Mediterranean Quinoa Bowls

Ingredients:

Bowl Ingredients:

  • 1 c. quinoa, rinsed
  • 2 c. water or broth to cook the quinoa
  • 1/4 tsp. salt
  • 14 oz. can chickpeas, rinsed and drained
  • 12 oz. jar of sliced roasted red bell peppers
  • 14 oz. can tender artichoke hearts, quartered
  • 14 oz. can hearts of palm, chopped
  • 5 sundried tomatoes in oil, thinly sliced
  • Mini cucumbers, chopped (about 1 1/2 c. chopped cucumber)
  • 1/3 c. green onions, chopped
  • 20 Kalamata olives, sliced into thin rounds (about 1/2 c.)
  • 1/2 c. chopped flat-leaf parsley
  • 5 c. lightly packed arugula
  • 1/2 c. feta cheese, crumbled

Dressing:

  • 1/3 c. olive oil
  • 1/4 c. lemon juice
  • 2-3 tsp. honey or maple syrup
  • 2 garlic cloves, pressed
  • 1 tsp. dried oregano
  • 1/2 tsp. salt
  • 1/4 tsp. red pepper flakes
  • Freshly ground black pepper, to taste

Directions:

  1. Quinoa: Cook rinsed quinoa in salted water/broth according to package.

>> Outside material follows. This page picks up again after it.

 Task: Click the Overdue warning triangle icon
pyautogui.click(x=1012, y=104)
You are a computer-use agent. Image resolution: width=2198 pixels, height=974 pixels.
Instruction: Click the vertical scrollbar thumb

Set aside to cool
  2. Dressing: In a small bowl, whisk together the olive oil, lemon juice, honey, garlic, oregano, salt, red pepper flakes and pepper until emulsified (or put in a jar with lid and shake to combine).
  3. Salad: In a large serving bowl and the cooled quinoa and then add the chickpeas through arugula and toss to combine; then add the dressing and toss to combine and top with the feta.